== Selected excerpt ==
^^^^
Let us finally discuss the construction of the Potts model as
\[
\frac{\widehat{su} (3)_{1}\oplus \widehat{su} (3)_{1}}{\widehat{su} (3)_{2}}
\]
coset. Its sectors are labeled by three $su (3)$ weights 
\[
[(l_{1},l_{2}),(m_{1},m_{2}),(l'_{1},l'_{2})]
\]
where $l_{i},m_{i},l'_{i}$ are non-negative integers (Dynkin labels)
obeying
\begin{gather*}
0\leq l_{1}+l_{2}\leq 1\quad ,\quad 0\leq m_{1}+m_{2}\leq 1\quad,
\quad 0\leq l'_{1}+l'_{2}\leq 2\\
2 (l_{1}+m_{1}-l'_{1})+l_{2}+m_{2}-l'_{2}\ =\ 0\ \mod 3 \ \ .
\end{gather*}
The sectors are identified according to the field identification
\begin{multline*}
[(l_{1},l_{2}),(m_{1},m_{2}),(l'_{1},l'_{2})]\ \sim \\
\sim \ [(1-l_{1}-l_{2},l_{1}),(1-m_{1}-m_{2},m_{1}),(2-l'_{1}-l'_{2},l'_{1})]\
\ .
^^^^
== Collected data ==
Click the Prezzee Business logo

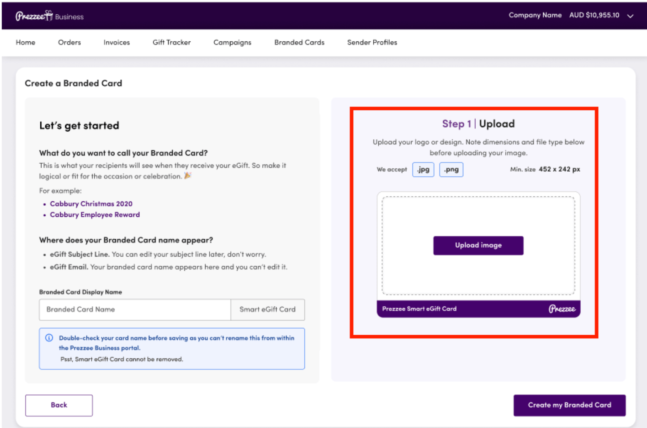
^^^^
== Your task ==
Transcribe the passage on the Potts model coset between "Let us finally" and "integers (Dynkin labels)", inclusive.

== Reply ==
Let us finally discuss the construction of the Potts model as
\[
\frac{\widehat{su} (3)_{1}\oplus \widehat{su} (3)_{1}}{\widehat{su} (3)_{2}}
\]
coset. Its sectors are labeled by three $su (3)$ weights 
\[
[(l_{1},l_{2}),(m_{1},m_{2}),(l'_{1},l'_{2})]
\]
where $l_{i},m_{i},l'_{i}$ are non-negative integers (Dynkin labels)